There were widespread fears a month ago that the terrorist attacks in the United States would throw the world’s financial markets into turmoil.
Although there has been no sign of serious disorder caused by the attacks, it’s still too early to conclude that better days lie ahead for equity markets.
Worries remain over global economic prospects in general and the outlook for the U.S. economy in particular.
With business sentiment faltering, capital spending remains sluggish in the United States. Consumer spending is holding its own, despite the anxiety about the effect of the terrorist attacks.
But this anxiety could prove too strong.
A slump in consumer spending would cast a long shadow over already bleak U.S. economic prospects and, therefore, the outlook for economies across the world.
Another factor clouding world economic prospects is uncertainty about the scope and duration of U.S. military action against terrorist targets in Afghanistan.
If the war ends quickly, the U.S. economy will no doubt rebound, riding high on growing demand for war materials and other goods.
But if the military action drags on, a prolonged economic slowdown will be inevitable.
In Japan, there are widespread fears that the beleaguered economy will slide into a deflationary spiral.
Needless to say, the nation is faced with the overriding need to push for economic restructuring. But stepped-up efforts to write off banks’ bad loans would adversely impact the already weak domestic economy.
The underlying economic reality is weighing on share prices.
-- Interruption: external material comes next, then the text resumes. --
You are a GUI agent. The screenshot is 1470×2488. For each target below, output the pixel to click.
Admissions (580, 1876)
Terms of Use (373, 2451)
Many analysts cite as major factors behind the recent rebound in Japanese share prices a pickup in the flow of money into stock markets around the world and investors’ moves to cover their short positions by buying back stocks.
Short sellers should have benefited from the recent tumble in share prices and have unwound their positions to cash in on profits.
The rally prompted by such factors cannot be sustained for long.